**WORK TO BE COMPLETED:** The reply should match the listing below character for character, except that no image is carried over.

━━━ EXTRACTED RECORDS ━━━

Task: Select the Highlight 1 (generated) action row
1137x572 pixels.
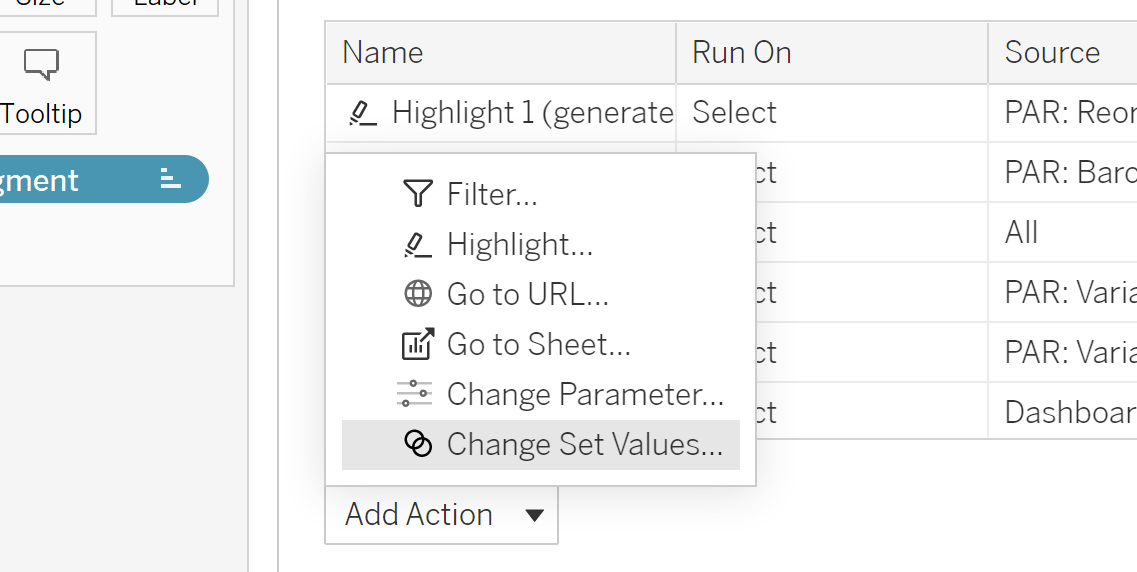Action: (530, 113)
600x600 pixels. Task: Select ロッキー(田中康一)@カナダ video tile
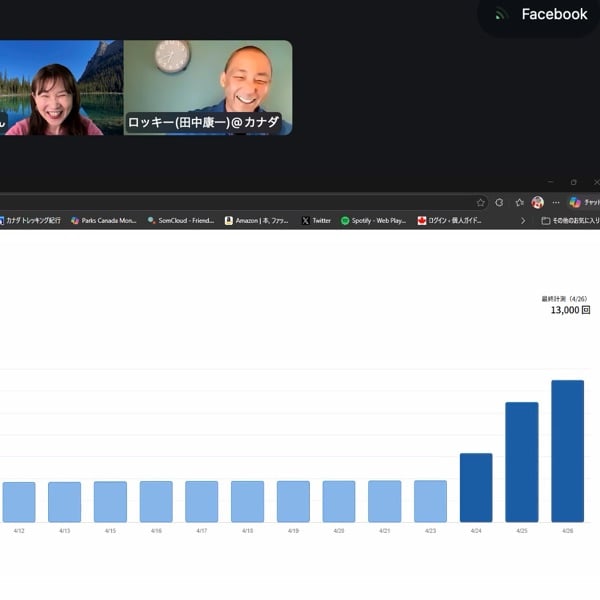[208, 87]
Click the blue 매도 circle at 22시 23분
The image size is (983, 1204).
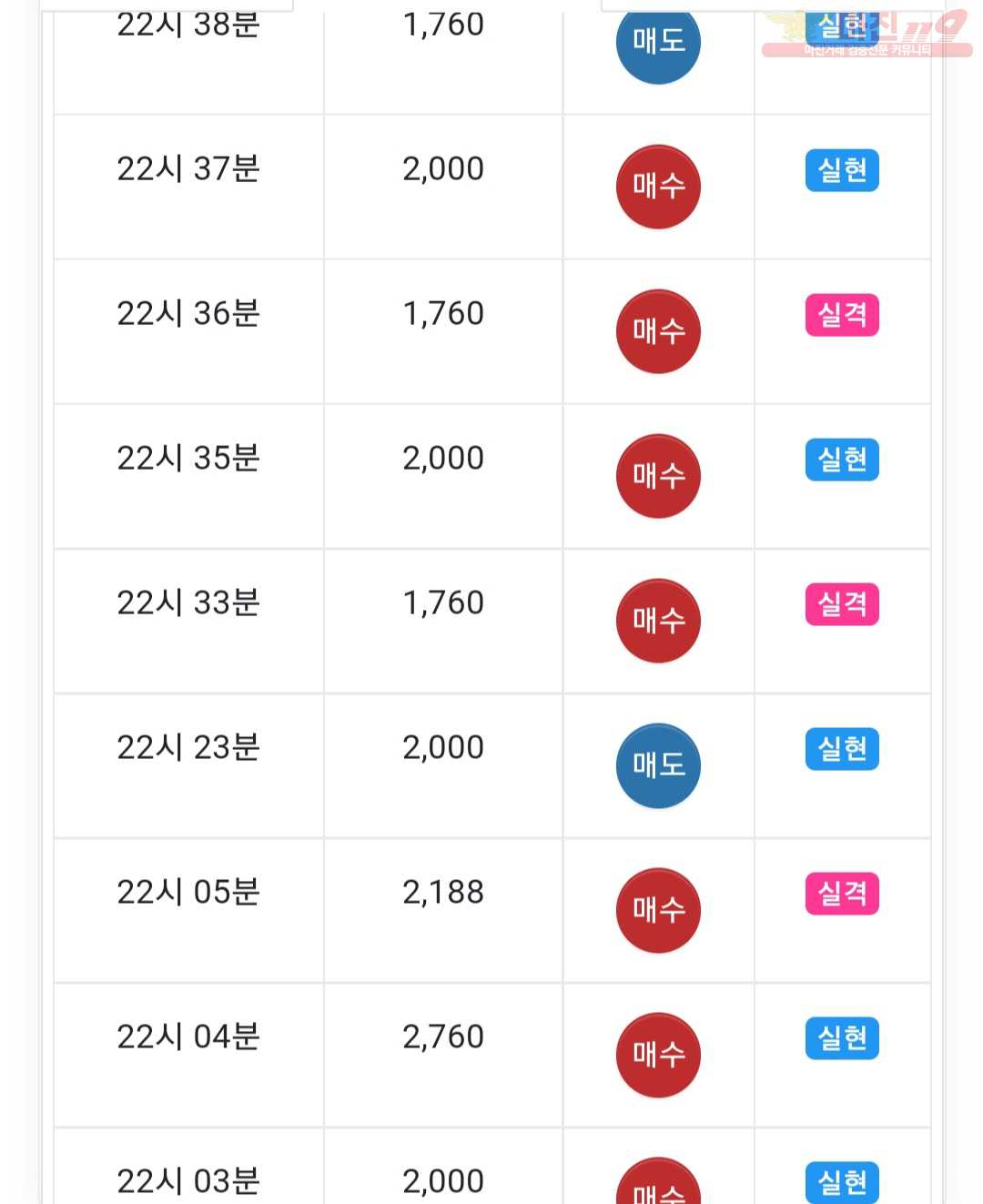pos(658,765)
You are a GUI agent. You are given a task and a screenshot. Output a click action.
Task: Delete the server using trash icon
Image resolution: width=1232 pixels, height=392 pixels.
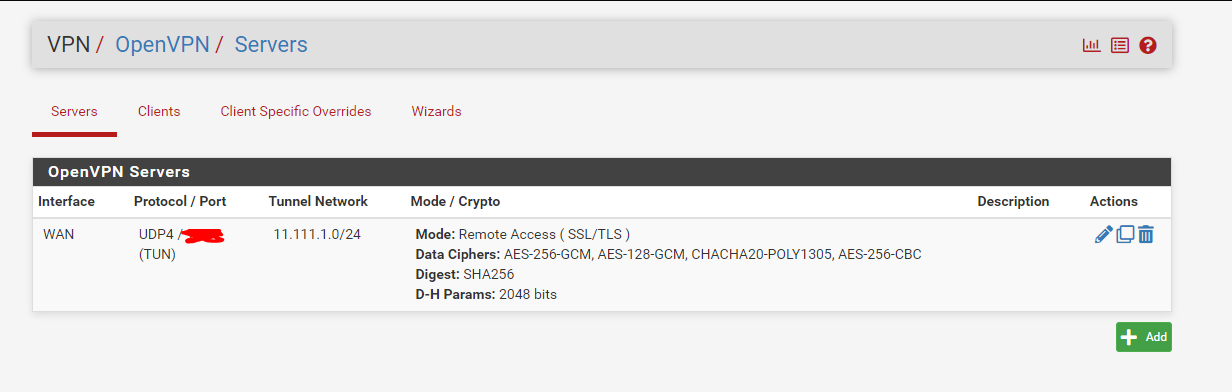coord(1146,234)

━━━

**REPLY TO THE EXERCISE:**
Task: Select the Highlight 1 (generated) action row
1137x572 pixels.
Action: (530, 113)
600x600 pixels. Task: Select ロッキー(田中康一)@カナダ video tile
[208, 87]
Click the blue 매도 circle at 22시 23분
The image size is (983, 1204).
pos(658,765)
You are a GUI agent. You are given a task and a screenshot. Output a click action.
Task: Delete the server using trash icon
Image resolution: width=1232 pixels, height=392 pixels.
coord(1146,234)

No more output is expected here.